» **WRITTEN EXERCISE**
Present the data below as a numbered list with one entry per line, omitting blank lines and leaving out the pictures.

» **RECORDS TO USE**
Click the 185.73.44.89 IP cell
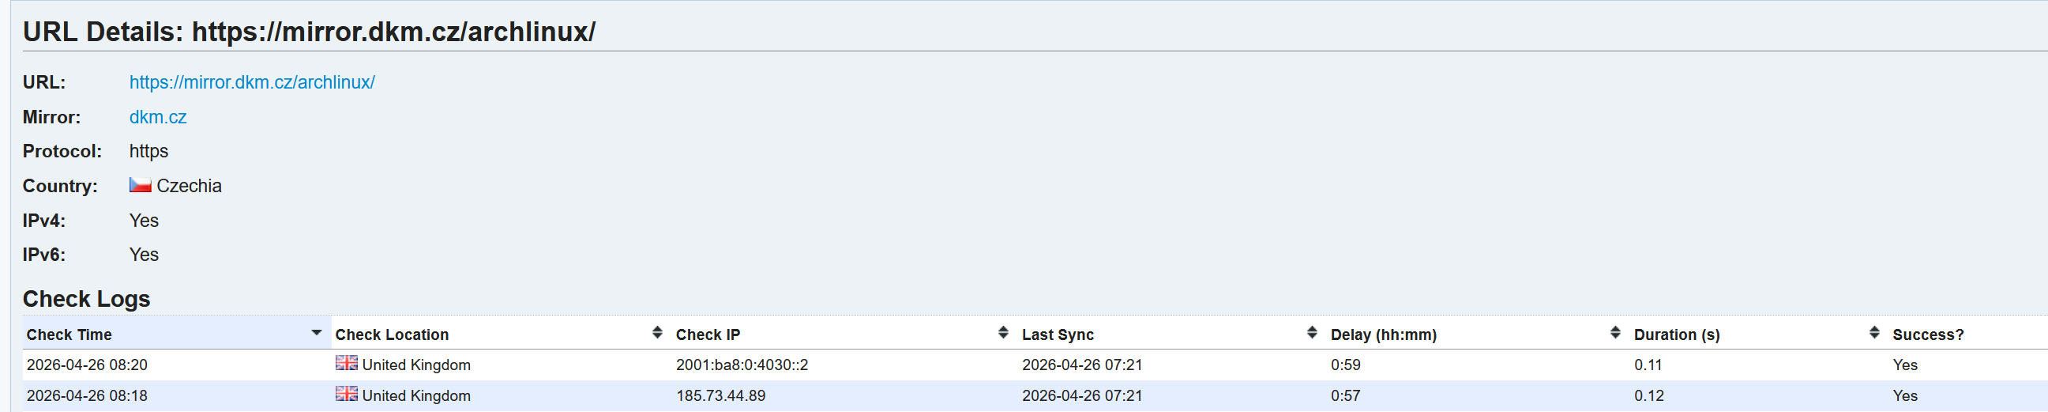This screenshot has height=412, width=2048. click(x=720, y=396)
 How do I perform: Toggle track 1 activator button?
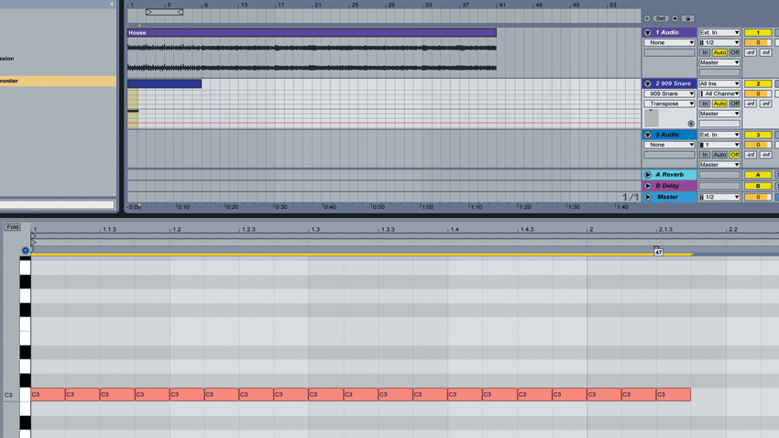click(x=758, y=32)
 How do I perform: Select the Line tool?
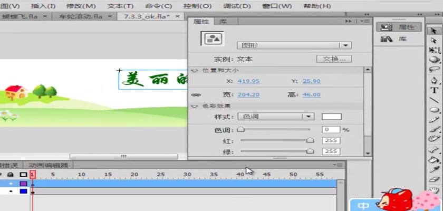click(x=434, y=100)

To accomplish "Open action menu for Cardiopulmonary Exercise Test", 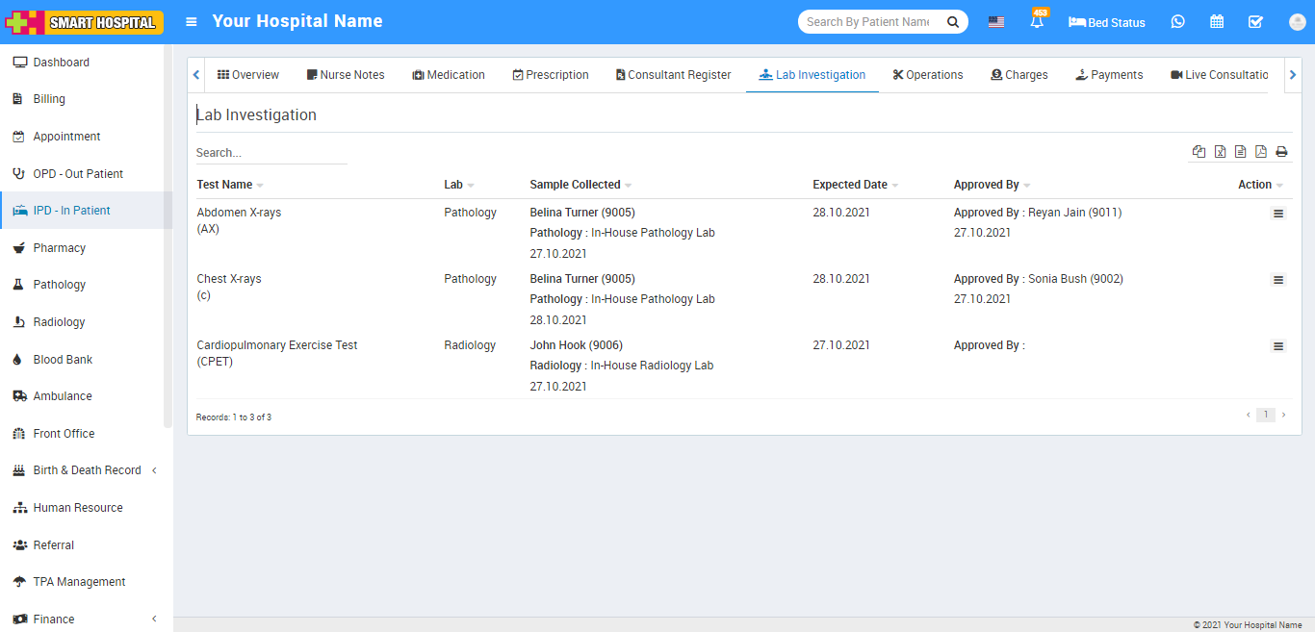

» **ANSWER FOR THE TASK**
1. Click the 185.73.44.89 IP cell
2. This screenshot has height=412, width=2048. click(x=720, y=396)
3.  How do I perform: Toggle track 1 activator button?
4. click(x=758, y=32)
5.  How do I perform: Select the Line tool?
6. click(x=434, y=100)
7. To accomplish "Open action menu for Cardiopulmonary Exercise Test", 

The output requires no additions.